The project implemented and demonstrated the developed technology, collecting, annotating and processing vast data sets including more than eight months of road traffic data using 10 infrastructure cameras and three radars. These data sets could be made available to selected organizations outside of the AutopleX consortium for user trials and feedback. In addition, it constitutes valuable R&D data that can be used in WMG’s Doctoral Training Centre in Future Mobility Technologies, as well as WMG’s MSc program in Smart Connected and Automated Vehicles (SCAV).

Colin Teed, AutopleX project manager at Jaguar Land Rover, said, “Merging at high-speed junctions will be a standard action autonomous vehicles must perform and constitutes an important step in realizing the vision of connected and automated mobility.”

Professor Mehrdad Dianati, head of intelligent vehicles research at WMG, added, “Onboard sensors may suffer from several limitations such as occlusions, limited range and other forms of impairments. Especially at motorway junctions, where the speed of vehicles is usually high, undetected traffic objects by the onboard sensor suite can impose severe threats on safety. Onboard perception can, therefore, become insufficient as a standalone solution for Level 4 autonomy. In this regard, the AutopleX project has developed a proof-of-concept solution that combines, in real time, the onboard perception of a connected vehicle approaching a motorway with infrastructure-based sensing for supporting a safe merge.”

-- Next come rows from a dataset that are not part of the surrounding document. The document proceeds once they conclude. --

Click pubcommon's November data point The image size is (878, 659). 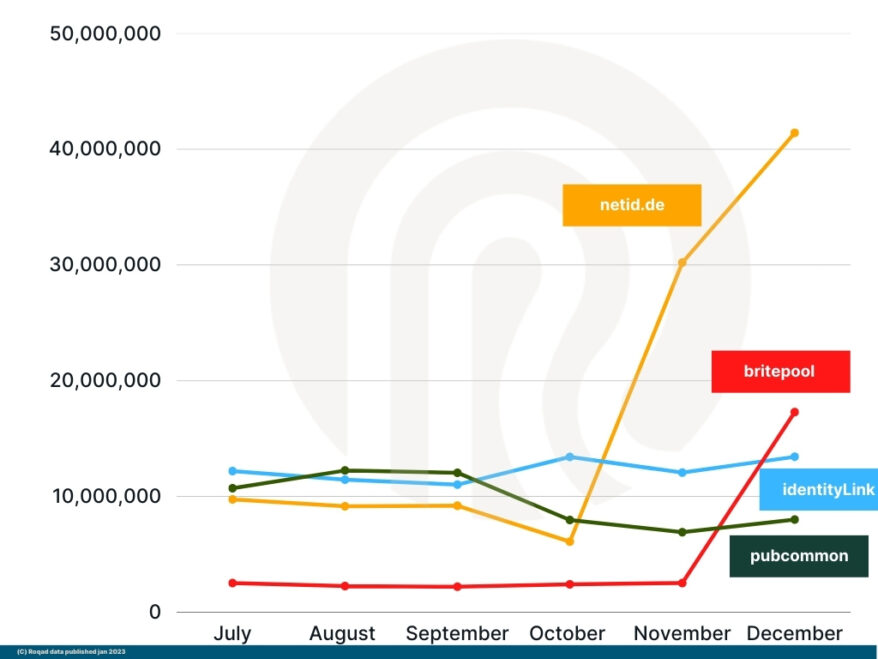click(x=682, y=532)
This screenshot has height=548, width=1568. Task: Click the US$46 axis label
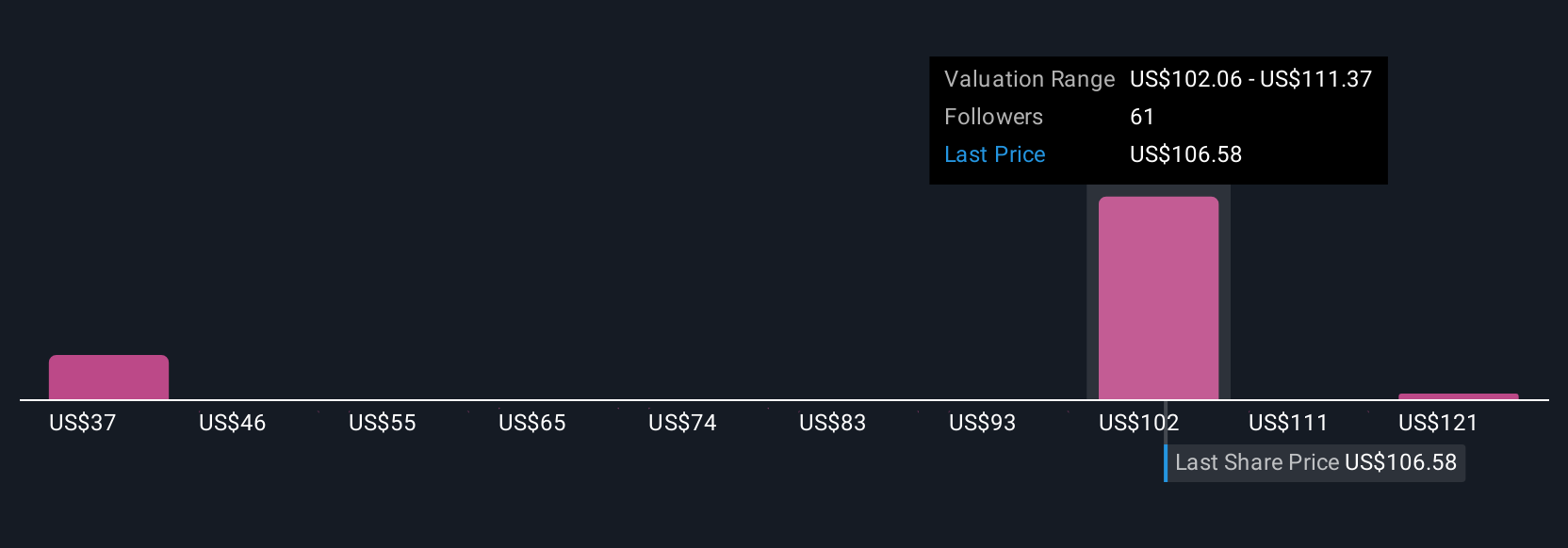tap(233, 423)
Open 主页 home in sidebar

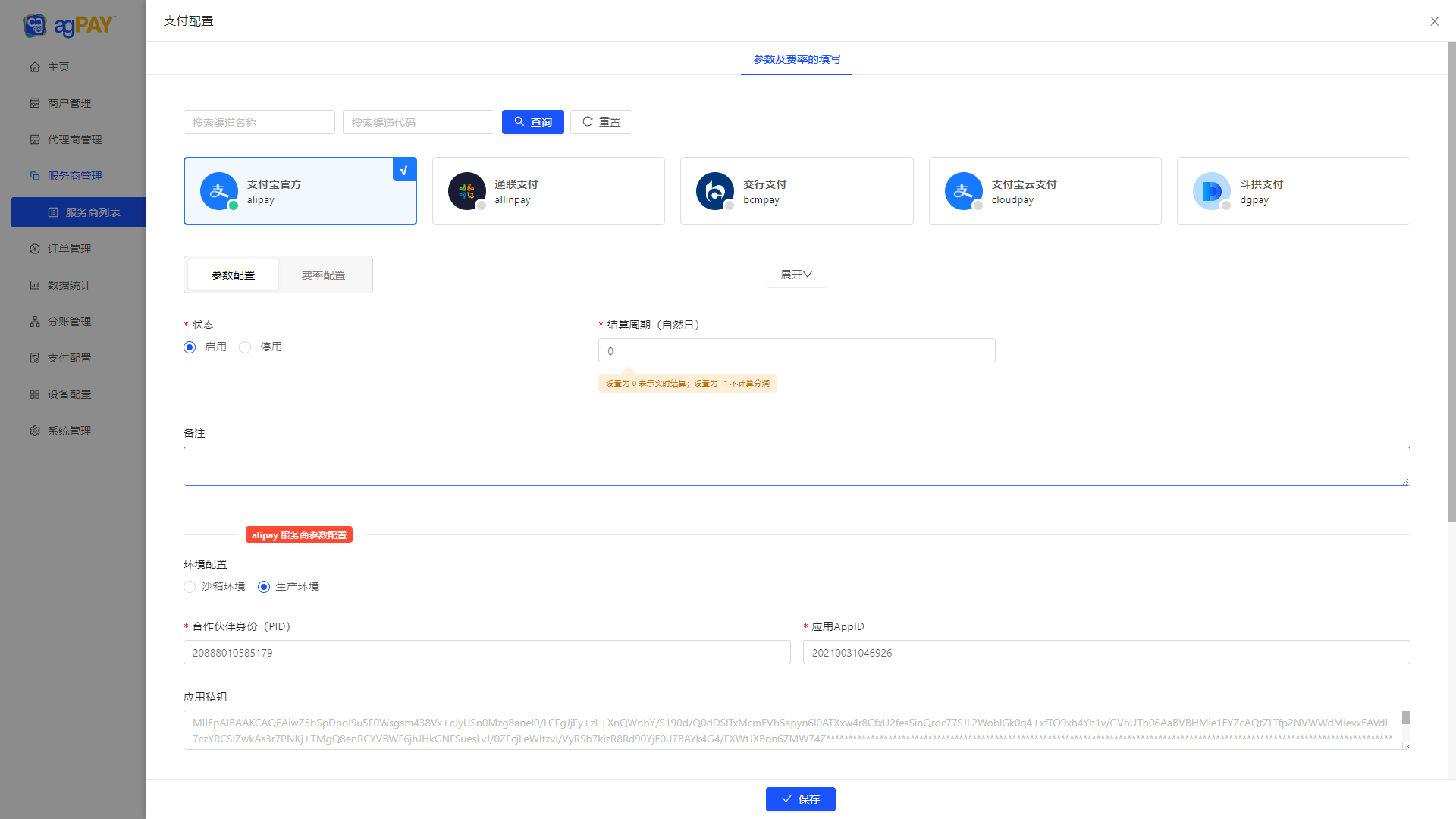click(x=58, y=67)
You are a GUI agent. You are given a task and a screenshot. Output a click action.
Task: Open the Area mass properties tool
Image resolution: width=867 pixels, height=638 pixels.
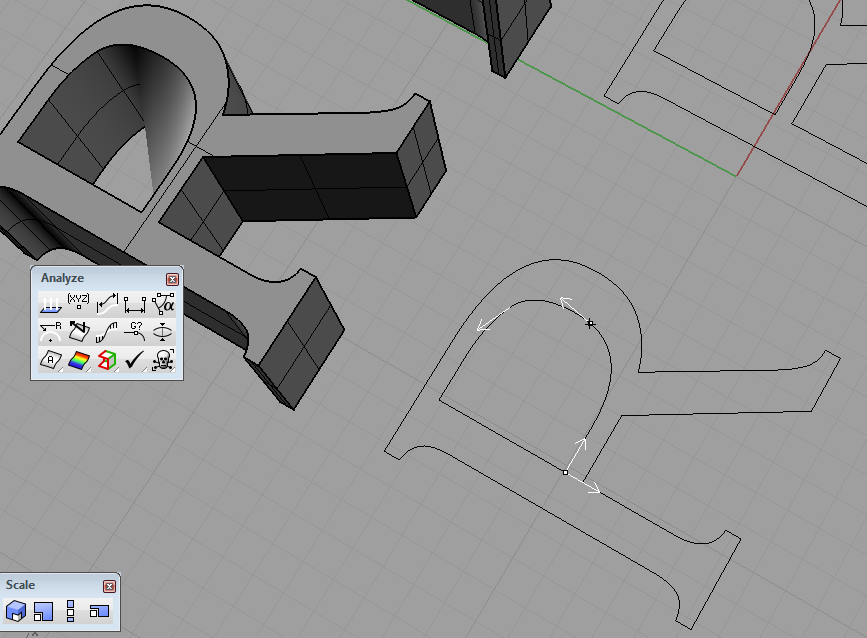[x=50, y=360]
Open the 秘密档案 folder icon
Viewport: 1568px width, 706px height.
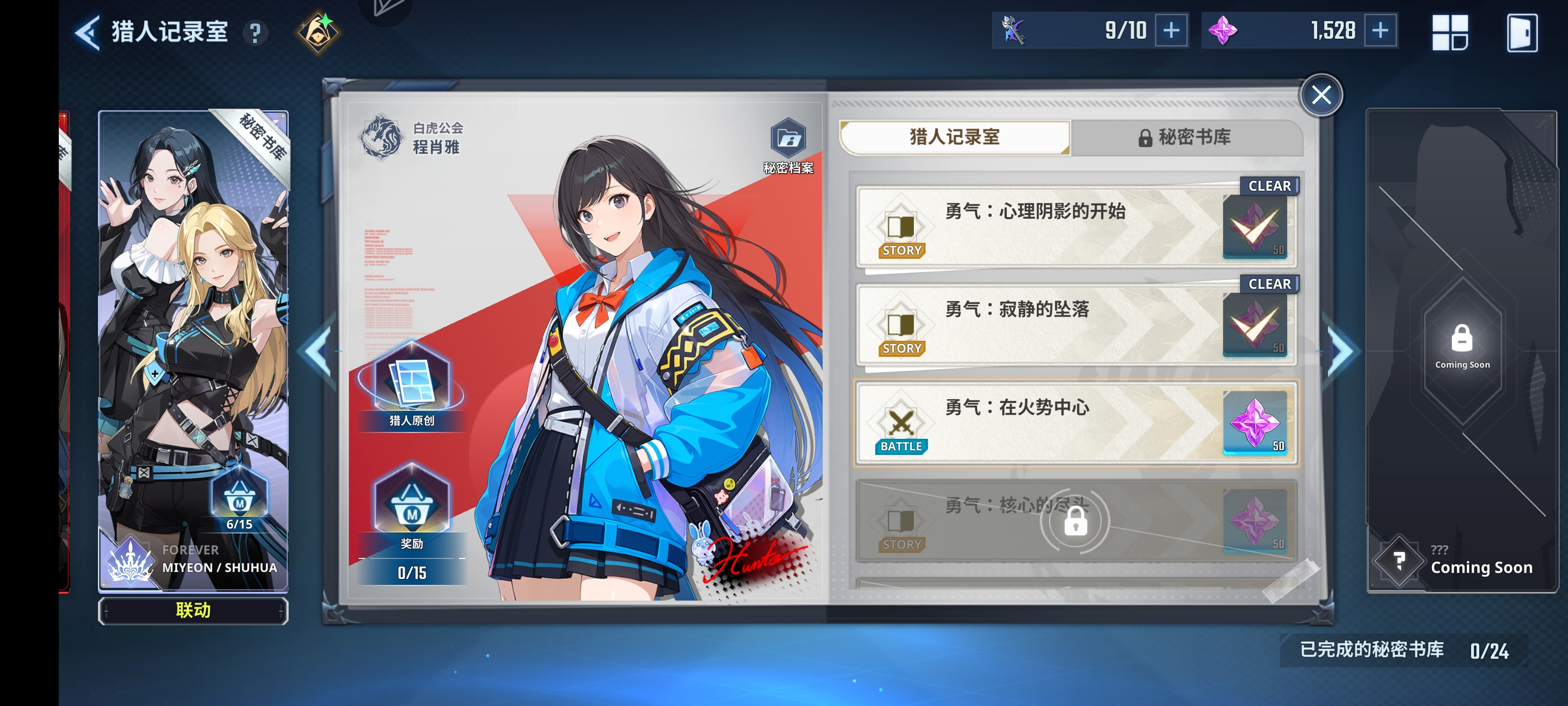coord(788,146)
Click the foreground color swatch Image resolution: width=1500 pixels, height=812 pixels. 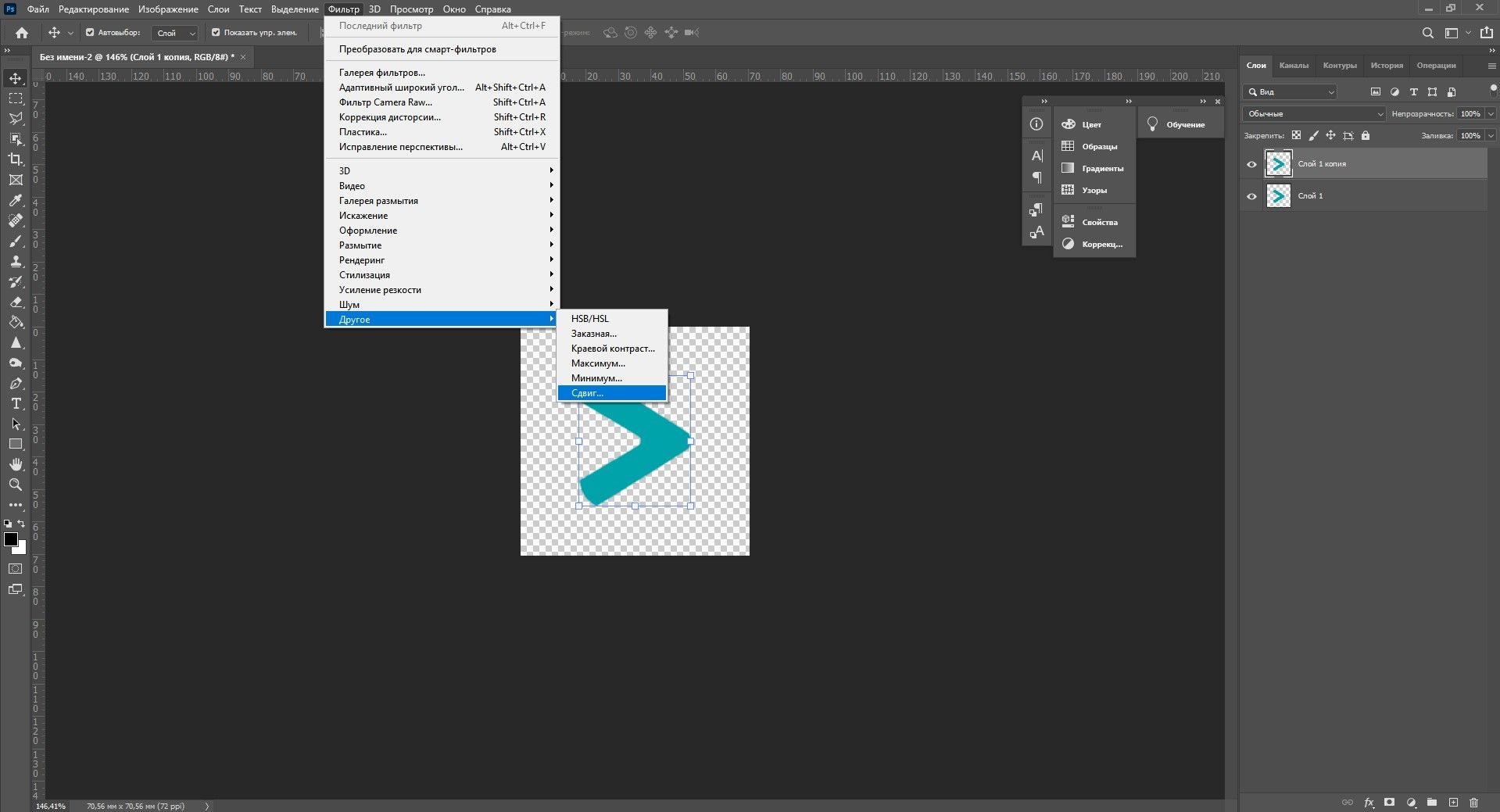click(x=11, y=540)
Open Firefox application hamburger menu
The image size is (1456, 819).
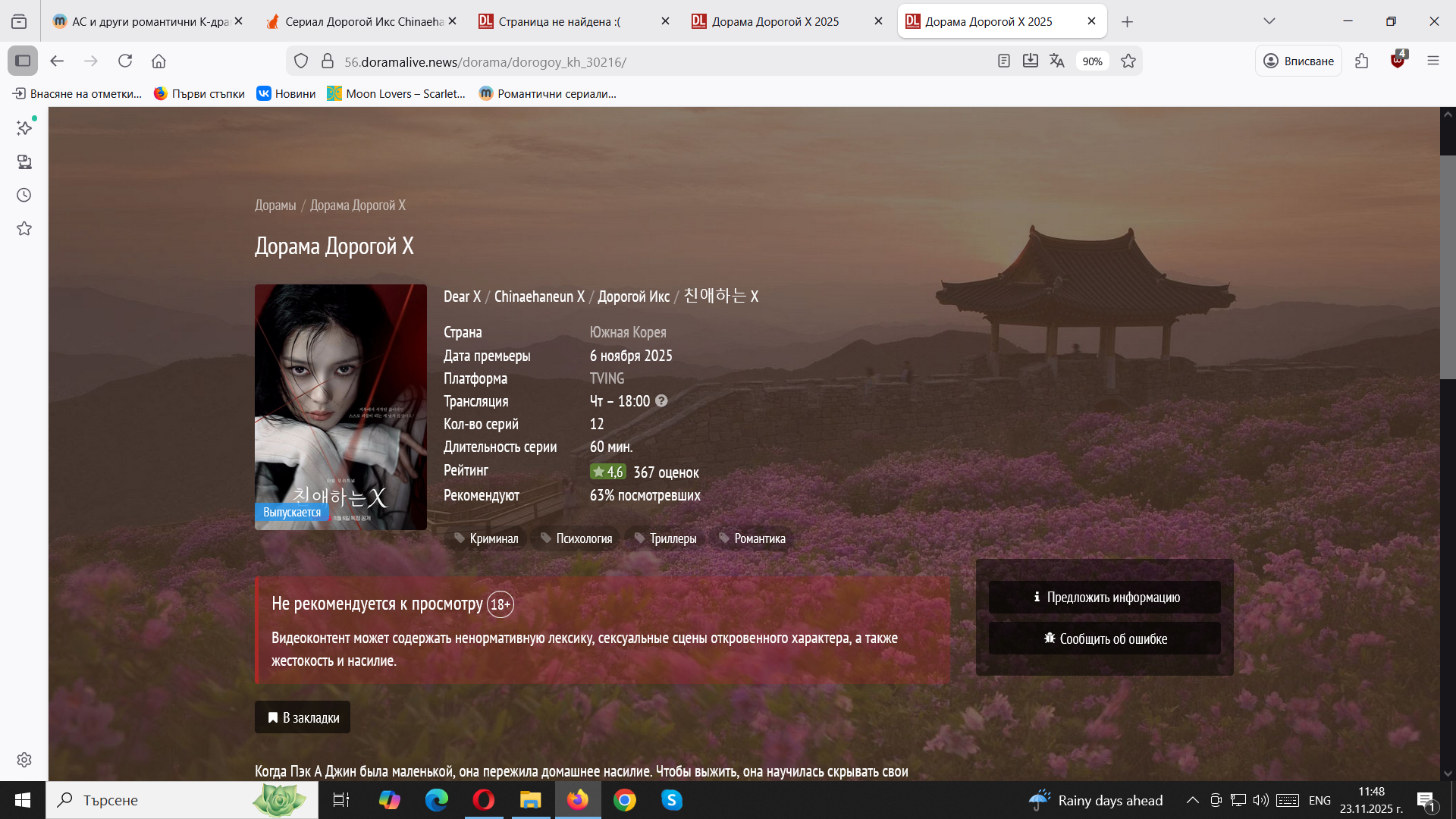(1432, 61)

Dr Konstantinos Koufos, senior research fellow at WMG, commented, “While the Open Innovation Vehicle Platform was driven by a human driver, the calculated trajectory, including speed and steering, of a hypothetical vehicle using the combined perception was visualized in real time on the in-vehicle monitors. This allowed the passengers to compare the trajectory of the hypothetical (or ghost) vehicle with the actual trajectory of the human-driven vehicle. Key performance indicators (KPIs) associated with road safety and passenger comfort were also calculated and compared during the merging maneuver. The next major step would be to engage the calculated trajectory of the ghost vehicle with the drive-by-wire system of the Open Innovation Vehicle Platform.”

Jet Feng, a project engineer at WMG, explained, “The roadside perception including the locations, speed and steering angle of motorway vehicles, was continuously broadcast (in the form of collective perception messages (CPMs)) and received by the vehicle’s onboard communication unit (OBU) on the Open Innovation Vehicle Platform while approaching the merging point of the junction. The received information was then combined with the onboard perception to improve the overall understanding of the environment and was visualized in real time via a bird’s eye view map of the junction, allowing the passengers to observe road traffic objects along the M40, which were not otherwise visible due to occlusions.”